Combine an August full moon, a howling south wind, a Hurricane-induced low tide and what do you get?
A day most anglers would stay home.
But that wasn’t an option for myself, brother in law Andrew Phillips and father in law Andy Phillips yesterday as we made our way to the dock near Port Aransas at 5:30 a.m. Friday to meet Capt. Dan Kelly.
We’d come to fish, and fish we would do – even when Dan warned us not to expect much.
Our original plan had been to chase trout in Nueces Bay, but that plan was scrapped when we awoke to a stiffening south breeze that would make the bay very rough and muddy the water.
So we decided to stay closer to Aransas Pass and fish the Estes Flats in hopes of getting lucky and catching a few redfish. It wasn’t the type of fishing any of us really enjoyed; rigging four rods with live finger mullet and cut perch, but we didn’t have many options.

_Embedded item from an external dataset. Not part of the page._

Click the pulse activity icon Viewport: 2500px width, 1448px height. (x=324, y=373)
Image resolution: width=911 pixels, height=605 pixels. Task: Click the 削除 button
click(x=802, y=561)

Just after sunrise, the rod in the bow bent and Andy hauled in a monster, 28-inch trout. The big trout had been caught cruising the pot holes looking for an easy meal, and all of a sudden the day was looking up. It was Andy’s biggest trout to date and a great surprise this morning.
But reality and conditions caught up with us from there and it was tough sledding the remainder of the morning.
Several hardheads, an accidental flounder and two baby redfish were all we could muster. The fish fry we had planned for the evening meal would have to be supplemented by a trip to the fish market.
There are worse things in life than a bad day of fishing, and we still had a great time, even if the fish didn’t cooperate.
And along with the trout, the fish fry went great with a nice slab of wahoo and a mahi mahi fillet and plenty of cold beer to wash it down. Plan B isn't always a horrible thing.